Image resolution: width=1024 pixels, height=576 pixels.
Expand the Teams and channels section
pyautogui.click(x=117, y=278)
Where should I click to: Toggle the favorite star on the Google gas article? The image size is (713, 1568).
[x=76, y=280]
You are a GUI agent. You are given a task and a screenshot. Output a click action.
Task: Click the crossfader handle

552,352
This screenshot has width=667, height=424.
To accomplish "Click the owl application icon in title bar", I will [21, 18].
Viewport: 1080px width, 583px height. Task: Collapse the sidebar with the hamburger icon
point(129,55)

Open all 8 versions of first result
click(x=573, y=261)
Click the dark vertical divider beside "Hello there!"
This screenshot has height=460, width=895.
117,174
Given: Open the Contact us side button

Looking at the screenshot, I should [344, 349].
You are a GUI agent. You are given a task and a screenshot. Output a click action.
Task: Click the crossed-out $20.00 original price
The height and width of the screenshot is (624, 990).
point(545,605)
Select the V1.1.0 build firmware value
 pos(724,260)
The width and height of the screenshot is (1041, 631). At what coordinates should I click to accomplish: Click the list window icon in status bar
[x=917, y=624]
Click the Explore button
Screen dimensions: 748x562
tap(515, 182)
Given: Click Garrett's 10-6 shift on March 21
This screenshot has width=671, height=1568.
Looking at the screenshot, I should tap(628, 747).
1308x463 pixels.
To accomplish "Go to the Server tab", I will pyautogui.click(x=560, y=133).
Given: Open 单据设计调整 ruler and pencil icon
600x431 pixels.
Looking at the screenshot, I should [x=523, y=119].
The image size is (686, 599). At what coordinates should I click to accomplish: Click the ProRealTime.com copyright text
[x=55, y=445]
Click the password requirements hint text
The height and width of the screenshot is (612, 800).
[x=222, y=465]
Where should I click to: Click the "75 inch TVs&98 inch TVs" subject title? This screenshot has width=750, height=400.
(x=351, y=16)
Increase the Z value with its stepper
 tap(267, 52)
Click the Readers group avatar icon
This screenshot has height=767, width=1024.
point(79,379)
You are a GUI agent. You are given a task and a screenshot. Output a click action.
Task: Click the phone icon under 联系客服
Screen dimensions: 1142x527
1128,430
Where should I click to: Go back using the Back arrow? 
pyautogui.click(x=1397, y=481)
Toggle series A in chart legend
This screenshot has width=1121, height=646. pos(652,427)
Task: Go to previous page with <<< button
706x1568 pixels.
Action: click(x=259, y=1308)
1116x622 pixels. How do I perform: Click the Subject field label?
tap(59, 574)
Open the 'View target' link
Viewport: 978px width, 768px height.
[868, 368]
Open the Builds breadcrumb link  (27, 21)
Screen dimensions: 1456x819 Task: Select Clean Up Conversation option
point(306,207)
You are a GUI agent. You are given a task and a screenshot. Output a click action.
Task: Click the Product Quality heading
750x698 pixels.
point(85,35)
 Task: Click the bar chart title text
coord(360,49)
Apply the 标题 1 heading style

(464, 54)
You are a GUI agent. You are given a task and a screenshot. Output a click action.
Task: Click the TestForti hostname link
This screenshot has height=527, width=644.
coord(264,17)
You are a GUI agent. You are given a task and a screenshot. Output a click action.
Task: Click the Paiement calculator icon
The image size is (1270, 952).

★ ★ ★ ★ ★

Your reply should hold every line from the data that contains "will", copied in full.

To accomplish "Click the owl application icon in title bar", I will [21, 18].
To accomplish "Go to the Server tab", I will pyautogui.click(x=560, y=133).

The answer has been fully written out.